● **Available data**:
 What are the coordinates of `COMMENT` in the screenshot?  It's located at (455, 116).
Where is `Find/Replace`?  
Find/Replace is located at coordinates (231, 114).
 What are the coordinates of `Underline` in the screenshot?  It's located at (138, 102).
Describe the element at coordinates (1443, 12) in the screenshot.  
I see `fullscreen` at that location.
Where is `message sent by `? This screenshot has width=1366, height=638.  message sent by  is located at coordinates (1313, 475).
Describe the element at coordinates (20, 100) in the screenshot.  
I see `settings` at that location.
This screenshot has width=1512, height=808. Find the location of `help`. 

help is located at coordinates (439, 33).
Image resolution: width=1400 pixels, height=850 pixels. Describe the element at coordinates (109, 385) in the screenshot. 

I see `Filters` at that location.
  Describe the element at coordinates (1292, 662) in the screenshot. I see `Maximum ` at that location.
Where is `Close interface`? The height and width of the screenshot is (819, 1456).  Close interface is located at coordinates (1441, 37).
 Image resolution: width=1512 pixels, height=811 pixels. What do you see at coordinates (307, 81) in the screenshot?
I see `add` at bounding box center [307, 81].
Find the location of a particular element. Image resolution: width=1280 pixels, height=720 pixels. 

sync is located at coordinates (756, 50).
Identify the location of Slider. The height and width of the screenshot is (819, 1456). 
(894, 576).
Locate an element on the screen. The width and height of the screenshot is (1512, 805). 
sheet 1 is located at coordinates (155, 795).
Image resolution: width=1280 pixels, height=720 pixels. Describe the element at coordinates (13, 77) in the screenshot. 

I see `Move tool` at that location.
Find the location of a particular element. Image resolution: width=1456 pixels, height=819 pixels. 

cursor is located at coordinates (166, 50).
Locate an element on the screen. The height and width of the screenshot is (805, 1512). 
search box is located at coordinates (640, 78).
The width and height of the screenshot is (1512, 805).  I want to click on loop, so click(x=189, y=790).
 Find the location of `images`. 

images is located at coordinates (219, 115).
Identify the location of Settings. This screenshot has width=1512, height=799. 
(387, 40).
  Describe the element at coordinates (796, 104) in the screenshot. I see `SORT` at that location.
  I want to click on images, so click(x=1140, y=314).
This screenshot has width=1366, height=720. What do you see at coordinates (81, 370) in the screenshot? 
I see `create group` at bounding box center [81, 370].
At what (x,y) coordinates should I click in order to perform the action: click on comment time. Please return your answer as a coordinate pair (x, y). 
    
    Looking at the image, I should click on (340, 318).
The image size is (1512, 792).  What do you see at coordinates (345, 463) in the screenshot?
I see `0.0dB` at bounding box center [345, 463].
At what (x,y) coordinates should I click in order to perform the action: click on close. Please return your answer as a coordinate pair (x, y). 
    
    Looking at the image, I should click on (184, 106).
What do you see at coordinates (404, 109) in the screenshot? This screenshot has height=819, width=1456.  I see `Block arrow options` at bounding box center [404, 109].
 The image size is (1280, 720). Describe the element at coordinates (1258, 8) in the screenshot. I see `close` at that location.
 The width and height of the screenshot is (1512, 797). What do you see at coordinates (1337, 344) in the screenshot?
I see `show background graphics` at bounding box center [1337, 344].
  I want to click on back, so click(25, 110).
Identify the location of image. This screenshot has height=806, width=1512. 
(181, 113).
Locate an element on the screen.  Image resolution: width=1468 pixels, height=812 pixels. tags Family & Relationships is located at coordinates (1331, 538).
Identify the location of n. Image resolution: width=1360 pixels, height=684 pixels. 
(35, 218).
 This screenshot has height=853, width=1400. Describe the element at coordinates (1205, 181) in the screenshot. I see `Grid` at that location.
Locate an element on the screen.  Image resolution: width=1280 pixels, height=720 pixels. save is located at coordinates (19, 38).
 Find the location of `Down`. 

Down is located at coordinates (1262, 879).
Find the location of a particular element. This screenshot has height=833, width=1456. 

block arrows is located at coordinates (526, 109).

● **Problem requirements**: Can you copy out every one of the lines above word for word, leaving nothing out and changing nothing?

● **Expected answer**:
 What are the coordinates of `COMMENT` in the screenshot?  It's located at (455, 116).
Where is `Find/Replace`?  
Find/Replace is located at coordinates (231, 114).
 What are the coordinates of `Underline` in the screenshot?  It's located at (138, 102).
Describe the element at coordinates (1443, 12) in the screenshot.  
I see `fullscreen` at that location.
Where is `message sent by `? This screenshot has width=1366, height=638.  message sent by  is located at coordinates (1313, 475).
Describe the element at coordinates (20, 100) in the screenshot.  
I see `settings` at that location.
This screenshot has width=1512, height=808. Find the location of `help`. 

help is located at coordinates (439, 33).
Image resolution: width=1400 pixels, height=850 pixels. Describe the element at coordinates (109, 385) in the screenshot. 

I see `Filters` at that location.
  Describe the element at coordinates (1292, 662) in the screenshot. I see `Maximum ` at that location.
Where is `Close interface`? The height and width of the screenshot is (819, 1456).  Close interface is located at coordinates (1441, 37).
 Image resolution: width=1512 pixels, height=811 pixels. What do you see at coordinates (307, 81) in the screenshot?
I see `add` at bounding box center [307, 81].
Find the location of a particular element. Image resolution: width=1280 pixels, height=720 pixels. 

sync is located at coordinates (756, 50).
Identify the location of Slider. The height and width of the screenshot is (819, 1456). 
(894, 576).
Locate an element on the screen. The width and height of the screenshot is (1512, 805). 
sheet 1 is located at coordinates (155, 795).
Image resolution: width=1280 pixels, height=720 pixels. Describe the element at coordinates (13, 77) in the screenshot. 

I see `Move tool` at that location.
Find the location of a particular element. Image resolution: width=1456 pixels, height=819 pixels. 

cursor is located at coordinates (166, 50).
Locate an element on the screen. The height and width of the screenshot is (805, 1512). 
search box is located at coordinates (640, 78).
The width and height of the screenshot is (1512, 805).  I want to click on loop, so click(x=189, y=790).
 Find the location of `images`. 

images is located at coordinates (219, 115).
Identify the location of Settings. This screenshot has width=1512, height=799. 
(387, 40).
  Describe the element at coordinates (796, 104) in the screenshot. I see `SORT` at that location.
  I want to click on images, so click(x=1140, y=314).
This screenshot has width=1366, height=720. What do you see at coordinates (81, 370) in the screenshot? 
I see `create group` at bounding box center [81, 370].
At what (x,y) coordinates should I click in order to perform the action: click on comment time. Please return your answer as a coordinate pair (x, y). 
    
    Looking at the image, I should click on (340, 318).
The image size is (1512, 792).  What do you see at coordinates (345, 463) in the screenshot?
I see `0.0dB` at bounding box center [345, 463].
At what (x,y) coordinates should I click in order to perform the action: click on close. Please return your answer as a coordinate pair (x, y). 
    
    Looking at the image, I should click on (184, 106).
What do you see at coordinates (404, 109) in the screenshot? This screenshot has height=819, width=1456.  I see `Block arrow options` at bounding box center [404, 109].
 The image size is (1280, 720). Describe the element at coordinates (1258, 8) in the screenshot. I see `close` at that location.
 The width and height of the screenshot is (1512, 797). What do you see at coordinates (1337, 344) in the screenshot?
I see `show background graphics` at bounding box center [1337, 344].
  I want to click on back, so click(25, 110).
Identify the location of image. This screenshot has height=806, width=1512. 
(181, 113).
Locate an element on the screen.  Image resolution: width=1468 pixels, height=812 pixels. tags Family & Relationships is located at coordinates (1331, 538).
Identify the location of n. Image resolution: width=1360 pixels, height=684 pixels. 
(35, 218).
 This screenshot has height=853, width=1400. Describe the element at coordinates (1205, 181) in the screenshot. I see `Grid` at that location.
Locate an element on the screen.  Image resolution: width=1280 pixels, height=720 pixels. save is located at coordinates (19, 38).
 Find the location of `Down`. 

Down is located at coordinates (1262, 879).
Find the location of a particular element. This screenshot has height=833, width=1456. 

block arrows is located at coordinates (526, 109).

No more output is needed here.